To meet the cp-6(1): separation from primary site requirement, you must identify an alternate storage site that is far enough from your primary storage site that the same disruptive event is unlikely to affect both. Operationally, this means documenting a separation strategy (geographic, power grid, network, hazard zone), assigning an owner, and retaining evidence that your backups and storage can be restored from that alternate site.

Key takeaways:

  • Your alternate storage site must be sufficiently separated to avoid common-mode failures affecting both sites.
  • Auditors look for documented rationale for separation, not just “we use cloud storage.”
  • Evidence must prove the site exists, separation was assessed, and restore actions are feasible and tested.

CP-6(1) sits in the Contingency Planning family and focuses on a single failure pattern: common-mode loss. If your primary storage and your backup storage sit in the same risk envelope, a single incident (regional outage, hurricane, wildfire, civil emergency, extended ISP failure, ransomware blast radius, or shared admin compromise) can remove both your production data and your recovery data. The enhancement is short, but assessments are rarely forgiving because the control is easy to “say” and surprisingly easy to implement incorrectly.

This requirement shows up most often in federal system assessments and contractor environments that handle federal information, where continuity and recoverability expectations are formalized. For a CCO or GRC lead, the fastest path to operationalizing CP-6(1) is to treat it as a decision plus proof: pick the alternate storage site, define what “sufficiently separated” means for your threat model, and keep artifacts that demonstrate the separation decision is intentional and reviewed.

You do not need a perfect DR program to satisfy CP-6(1). You do need a defensible separation rationale and repeatable evidence that your alternate storage is not exposed to the same threats as the primary site.

Regulatory text

Requirement (verbatim): “Identify an alternate storage site that is sufficiently separated from the primary storage site to reduce susceptibility to the same threats.” 1

Operator meaning: You must (1) name the alternate storage location(s), (2) show they are separated from the primary storage site in ways that matter for your risks, and (3) retain documentation that supports that determination and its ongoing validity. This is an identification-and-justification control, not a vague aspiration. 2

Plain-English interpretation

“Alternate storage” is where your protected copies live (backups, snapshots, replicated object storage, offline media, immutable vaults). “Sufficiently separated” means a credible disruptive event is unlikely to take out both your primary storage and your alternate storage at the same time.
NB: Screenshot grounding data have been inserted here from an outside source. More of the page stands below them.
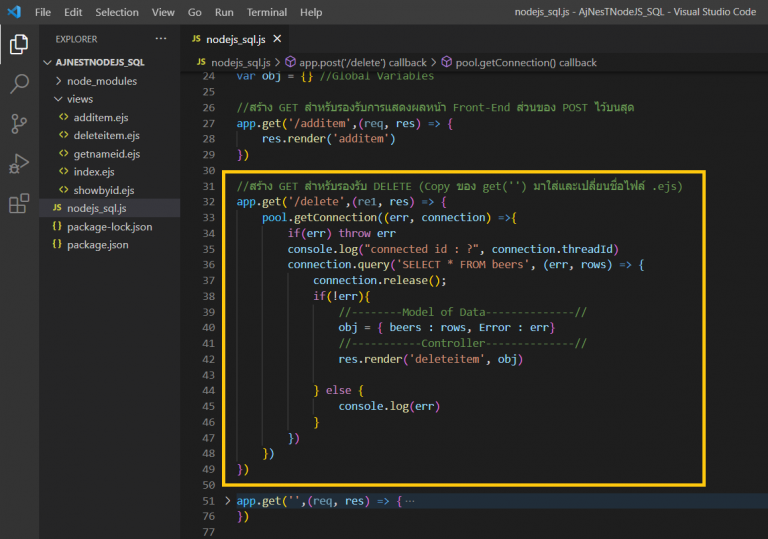Open the Explorer view in activity bar
This screenshot has width=768, height=539.
pos(19,45)
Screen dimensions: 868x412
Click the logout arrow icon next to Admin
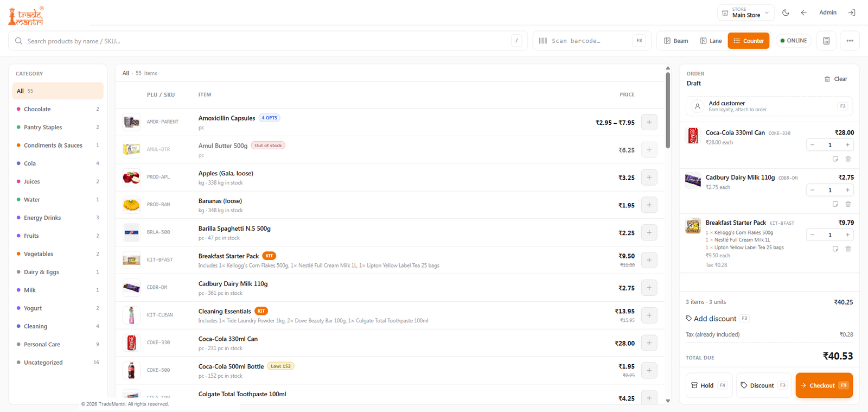(852, 12)
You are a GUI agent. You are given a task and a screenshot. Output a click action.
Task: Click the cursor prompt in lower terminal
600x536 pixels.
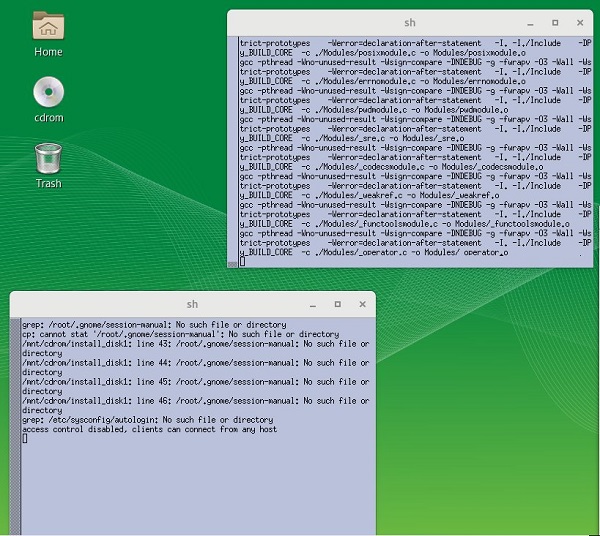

Separation is broader than miles. Assessors commonly expect you to consider:

  • Geographic separation: different region, metro area, or hazard zone.
  • Infrastructure separation: different power grid, flood plain, seismic zone, carrier/ISP, or data center campus.
  • Administrative separation: separate privileged access paths, accounts, keys, and break-glass procedures so the same compromise can’t delete both copies.
  • Logical separation: network segmentation and immutability so a ransomware event doesn’t encrypt primary and backup together.

CP-6(1) does not prescribe a specific distance or topology. It requires a reasoned determination that separation reduces exposure to the same threats. 1

Who it applies to

Entity types and environments

  • Federal information systems with NIST SP 800-53 controls in scope. 2
  • Contractor systems handling federal data, including environments assessed against NIST-based baselines. 2

Operational contexts where CP-6(1) commonly becomes a finding

  • Single data center plus “backups” stored in the same facility.
  • Cloud deployments where backups are in the same cloud region and share the same admin plane.
  • Managed service arrangements where the third party’s backup location is undisclosed or not contractually committed.
  • M&A or rapid migrations where storage patterns drift without governance.

What you actually need to do (step-by-step)

1) Set the scope: what “storage” is in-bounds

Create a short in-scope inventory:

  • Primary storage systems (databases, file storage, object storage, storage arrays).
  • Backup/replication mechanisms (backup tool, snapshot policy, replication targets, vault/immutable storage).
  • Data classifications relevant to contingency requirements (federal data types, mission-critical datasets).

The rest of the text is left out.